Our Darwin problem is really a science problem. The easier it becomes to depict the scientific enterprise as a special interest immersed in the culture wars, the easier it becomes to reject scientific findings.
The question, of course, is why evolution, rather than, say, cancer research, developmental biology, or genome sequencing aren’t “in the vanguard of the anti-science movement”? Why is it cosmology (e.g., divine “fine-tuning”) and evolution that are always in the fore? Why does America have “a Darwin problem” rather than a “genomics problem”? Can there be any explanation other than religion?
Miller goes on to wring his hands about how the denial of evolution and science has dire consequences: America will lose its scientific preeminence in the world (frankly, I don’t care much about this—the enterprise of science is universal, and if China or India erodes our status, it can only mean that good science is being done in other countries), and we’ll lose the wonderful view of life bequeathed by Darwin (I do care more about this). But he offers no cure for the problem. The implicit solution would be for scientists to somehow integrate themselves into mainstream American life, so that we’re not seen as some kind of Science PAC. And implicit within that is that the problem is of our own making. Now I’m not sure whether Miller believes that, but the message seems to be that the onus is on us to change how we’re perceived by Americans. In other words, science and evolution denial is our fault.

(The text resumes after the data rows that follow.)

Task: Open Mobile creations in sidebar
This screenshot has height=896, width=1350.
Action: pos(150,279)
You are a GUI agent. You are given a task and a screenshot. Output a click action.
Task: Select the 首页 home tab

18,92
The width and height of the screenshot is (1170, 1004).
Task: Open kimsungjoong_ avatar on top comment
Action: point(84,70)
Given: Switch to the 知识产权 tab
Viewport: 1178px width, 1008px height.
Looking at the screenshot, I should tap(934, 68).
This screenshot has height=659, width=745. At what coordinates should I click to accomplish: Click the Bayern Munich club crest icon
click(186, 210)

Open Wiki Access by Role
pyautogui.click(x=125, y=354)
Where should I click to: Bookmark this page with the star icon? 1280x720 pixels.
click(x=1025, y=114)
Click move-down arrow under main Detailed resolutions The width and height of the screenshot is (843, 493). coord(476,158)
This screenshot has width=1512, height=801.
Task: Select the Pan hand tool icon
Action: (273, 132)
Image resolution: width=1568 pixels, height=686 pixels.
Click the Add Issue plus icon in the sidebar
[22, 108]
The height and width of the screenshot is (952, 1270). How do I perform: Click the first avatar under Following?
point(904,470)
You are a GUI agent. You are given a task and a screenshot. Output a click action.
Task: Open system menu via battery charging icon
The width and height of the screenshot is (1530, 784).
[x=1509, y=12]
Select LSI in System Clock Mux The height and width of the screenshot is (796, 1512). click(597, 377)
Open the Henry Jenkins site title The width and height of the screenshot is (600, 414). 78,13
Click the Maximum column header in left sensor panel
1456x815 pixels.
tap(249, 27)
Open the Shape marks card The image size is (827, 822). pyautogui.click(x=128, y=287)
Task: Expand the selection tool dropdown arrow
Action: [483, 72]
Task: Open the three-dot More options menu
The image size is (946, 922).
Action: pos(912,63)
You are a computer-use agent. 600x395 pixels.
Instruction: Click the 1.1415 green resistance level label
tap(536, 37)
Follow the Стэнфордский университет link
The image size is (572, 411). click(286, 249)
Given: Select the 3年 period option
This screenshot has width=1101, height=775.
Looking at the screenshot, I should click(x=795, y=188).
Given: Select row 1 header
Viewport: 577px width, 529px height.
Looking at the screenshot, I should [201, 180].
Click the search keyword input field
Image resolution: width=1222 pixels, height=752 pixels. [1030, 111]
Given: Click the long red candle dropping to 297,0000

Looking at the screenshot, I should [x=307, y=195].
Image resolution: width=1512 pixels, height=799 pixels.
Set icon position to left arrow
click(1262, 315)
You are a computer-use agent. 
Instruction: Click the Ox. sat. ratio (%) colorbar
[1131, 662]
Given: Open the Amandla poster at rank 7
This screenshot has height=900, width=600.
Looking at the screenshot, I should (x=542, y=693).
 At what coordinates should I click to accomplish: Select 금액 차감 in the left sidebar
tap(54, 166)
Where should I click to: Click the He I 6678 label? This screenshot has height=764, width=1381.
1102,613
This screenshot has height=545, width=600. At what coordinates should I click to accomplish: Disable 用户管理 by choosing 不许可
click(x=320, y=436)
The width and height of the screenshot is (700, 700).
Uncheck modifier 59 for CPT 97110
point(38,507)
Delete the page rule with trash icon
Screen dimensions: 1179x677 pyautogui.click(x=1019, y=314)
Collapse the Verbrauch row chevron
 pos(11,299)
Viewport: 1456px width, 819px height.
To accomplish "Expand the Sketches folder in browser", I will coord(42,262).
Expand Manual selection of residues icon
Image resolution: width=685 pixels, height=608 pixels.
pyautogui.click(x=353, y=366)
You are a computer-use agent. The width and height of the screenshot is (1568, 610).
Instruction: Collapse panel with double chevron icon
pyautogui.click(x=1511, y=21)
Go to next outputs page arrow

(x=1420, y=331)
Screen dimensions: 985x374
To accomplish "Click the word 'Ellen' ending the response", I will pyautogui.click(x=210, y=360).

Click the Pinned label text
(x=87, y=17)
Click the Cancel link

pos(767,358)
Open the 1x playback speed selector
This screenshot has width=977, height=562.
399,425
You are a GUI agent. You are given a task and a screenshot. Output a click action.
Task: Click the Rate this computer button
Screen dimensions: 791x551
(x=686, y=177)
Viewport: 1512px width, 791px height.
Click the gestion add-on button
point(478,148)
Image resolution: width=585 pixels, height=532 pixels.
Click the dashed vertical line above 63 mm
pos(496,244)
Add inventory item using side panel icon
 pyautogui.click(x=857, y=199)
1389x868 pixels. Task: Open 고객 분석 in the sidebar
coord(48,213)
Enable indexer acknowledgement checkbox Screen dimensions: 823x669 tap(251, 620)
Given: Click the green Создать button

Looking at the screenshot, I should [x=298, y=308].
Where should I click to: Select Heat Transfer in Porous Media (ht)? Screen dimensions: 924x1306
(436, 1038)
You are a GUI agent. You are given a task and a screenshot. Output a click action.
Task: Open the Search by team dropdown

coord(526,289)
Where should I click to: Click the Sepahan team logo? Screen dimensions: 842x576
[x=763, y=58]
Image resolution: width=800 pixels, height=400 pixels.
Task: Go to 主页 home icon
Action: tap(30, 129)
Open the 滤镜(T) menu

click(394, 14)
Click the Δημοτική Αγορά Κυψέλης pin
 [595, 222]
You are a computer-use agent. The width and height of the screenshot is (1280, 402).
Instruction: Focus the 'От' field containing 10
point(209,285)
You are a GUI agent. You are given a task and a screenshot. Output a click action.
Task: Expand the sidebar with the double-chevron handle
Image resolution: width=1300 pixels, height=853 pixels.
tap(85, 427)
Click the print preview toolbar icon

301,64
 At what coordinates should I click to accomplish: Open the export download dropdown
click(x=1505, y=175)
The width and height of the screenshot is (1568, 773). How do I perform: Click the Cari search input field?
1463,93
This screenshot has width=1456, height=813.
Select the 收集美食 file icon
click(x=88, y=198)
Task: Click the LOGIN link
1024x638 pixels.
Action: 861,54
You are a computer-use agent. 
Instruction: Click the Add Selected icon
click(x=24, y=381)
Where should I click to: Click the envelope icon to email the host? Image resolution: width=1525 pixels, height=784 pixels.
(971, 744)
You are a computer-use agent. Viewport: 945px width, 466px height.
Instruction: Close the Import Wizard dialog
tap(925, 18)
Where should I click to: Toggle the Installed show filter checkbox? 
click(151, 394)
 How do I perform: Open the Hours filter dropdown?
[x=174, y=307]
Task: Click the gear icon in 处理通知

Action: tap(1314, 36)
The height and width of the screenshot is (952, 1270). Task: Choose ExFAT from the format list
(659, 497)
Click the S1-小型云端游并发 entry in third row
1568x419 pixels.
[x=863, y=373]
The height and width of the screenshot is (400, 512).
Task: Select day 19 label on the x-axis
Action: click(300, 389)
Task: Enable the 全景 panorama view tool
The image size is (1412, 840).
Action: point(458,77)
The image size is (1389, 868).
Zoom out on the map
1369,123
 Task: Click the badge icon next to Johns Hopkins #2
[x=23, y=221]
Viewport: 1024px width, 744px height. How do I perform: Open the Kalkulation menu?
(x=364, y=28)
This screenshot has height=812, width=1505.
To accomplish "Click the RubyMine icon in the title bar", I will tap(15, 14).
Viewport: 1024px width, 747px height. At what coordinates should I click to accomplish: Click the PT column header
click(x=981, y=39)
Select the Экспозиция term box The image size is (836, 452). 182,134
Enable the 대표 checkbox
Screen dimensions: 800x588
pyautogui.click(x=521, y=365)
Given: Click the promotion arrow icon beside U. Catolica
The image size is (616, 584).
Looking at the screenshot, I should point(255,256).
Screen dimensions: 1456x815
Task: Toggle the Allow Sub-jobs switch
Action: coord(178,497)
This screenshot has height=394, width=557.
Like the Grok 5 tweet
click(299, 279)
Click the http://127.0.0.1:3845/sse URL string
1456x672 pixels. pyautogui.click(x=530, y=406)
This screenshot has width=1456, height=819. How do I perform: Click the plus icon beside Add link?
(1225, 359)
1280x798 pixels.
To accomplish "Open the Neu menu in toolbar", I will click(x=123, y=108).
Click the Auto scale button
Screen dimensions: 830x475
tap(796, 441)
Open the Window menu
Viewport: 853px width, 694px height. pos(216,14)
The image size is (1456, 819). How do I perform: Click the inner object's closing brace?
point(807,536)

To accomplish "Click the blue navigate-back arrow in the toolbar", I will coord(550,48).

This sort of analysis ticks me off, for it not only misses the elephant in the room: it denies that there’s one there. The reason, of course, is that Miller (and his confrère Giberson) are religious, and can’t bring themselves to admit that the root cause of creationism is faith. Miller knows better—after all, he testified against Michael Behe’s ID creationism in the Dover trial, and he knows where Intelligent Design comes from. Behe, like Miller, is a Catholic. This venting of frustrations on the wrong target is known in animal behavior as displacement activity, as when a bird, rather than fight with another individual, pecks at a leaf instead.
I give Miller plaudits for his continuing fight against creationism, not only in his Dover trial, but in his book and many public presentations of why evolution is a scientific fact. But he gets no plaudits for deliberately refusing to identify why Americans dislike evolution. It’s religion, pure and simple, and many statistics buttress that fact. Miller offers no statistics of his own, only anecdotes about Rick Perry. He mentions anti-evolution bills, but doesn’t admit that they’re a product of religion.
Why does Miller neglect the obvious here? Because he’s a Catholic, of course, and although opposition to evolution comes largely from Protestant sects, a substantial number of American Catholics (27%, to be exact) adhere to the Biblical account of creation. We’ve long learned that “mainstream” religions are loath to criticize each other for their doctrine, for they perceive that they must stand together on the crucial issue of God. Religion poisons everything, and different religions aid each other in the poisoning.